**Data for processing**

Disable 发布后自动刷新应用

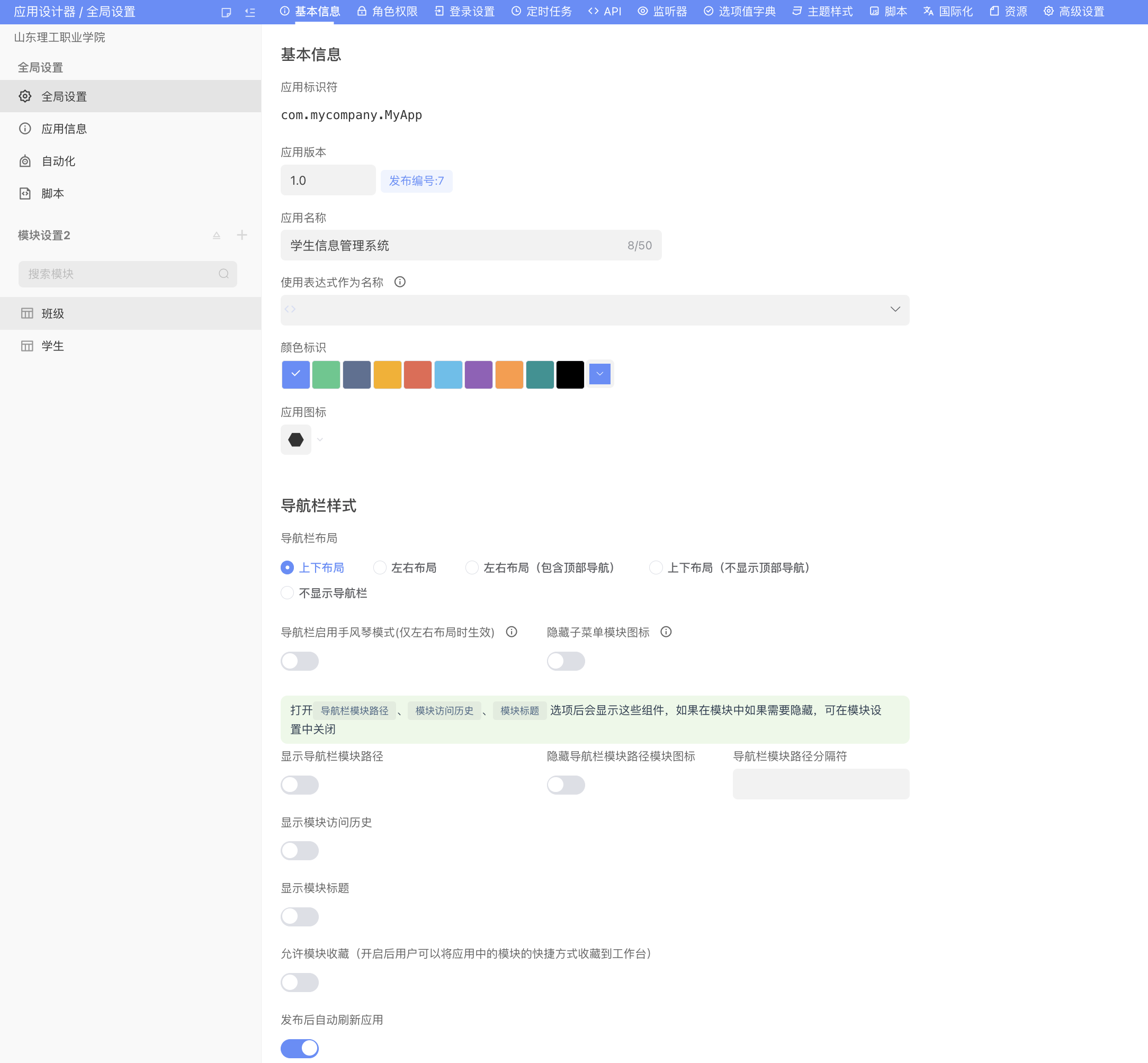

---

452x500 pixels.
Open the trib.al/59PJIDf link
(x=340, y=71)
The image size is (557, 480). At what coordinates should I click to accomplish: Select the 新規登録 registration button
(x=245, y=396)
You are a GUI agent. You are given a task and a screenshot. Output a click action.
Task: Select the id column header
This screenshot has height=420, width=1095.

==

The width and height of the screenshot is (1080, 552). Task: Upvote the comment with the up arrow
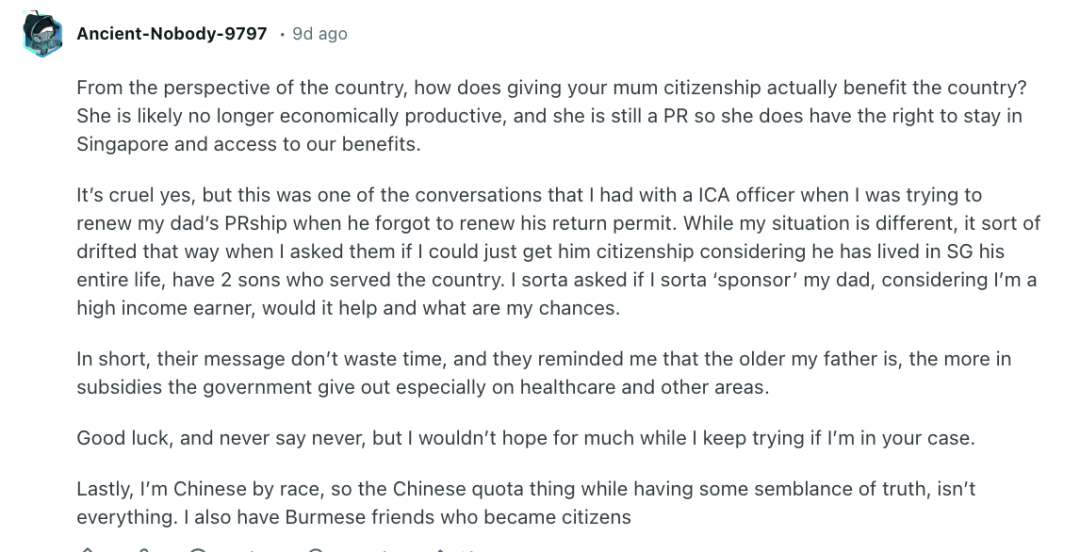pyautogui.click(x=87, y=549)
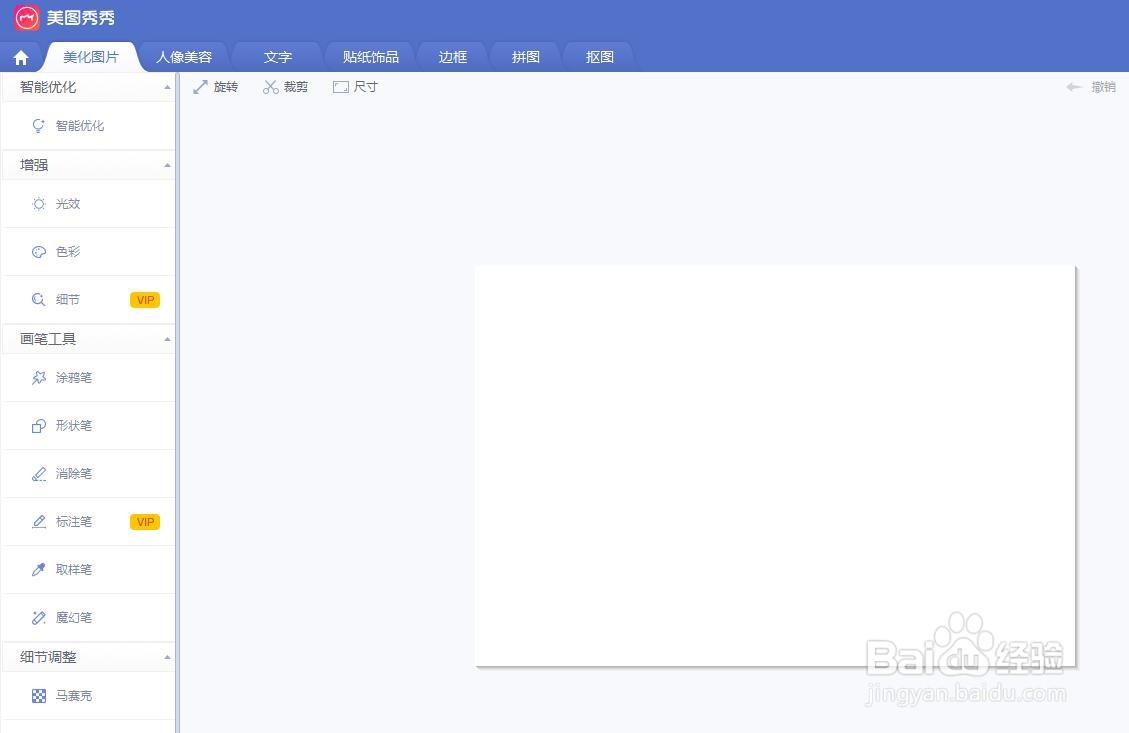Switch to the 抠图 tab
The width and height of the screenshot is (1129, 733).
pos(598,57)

**Task requirements**
Convert the listing lines from the line with "You are a GUI" up to and including the line with "This screenshot has height=420, width=1095." into a JSON list of strings, one string per line, omitting any blank lines.

**Complete answer**
[
  "You are a GUI agent. You are given a task and a screenshot. Output a click action.",
  "Task: Select the id column header",
  "This screenshot has height=420, width=1095."
]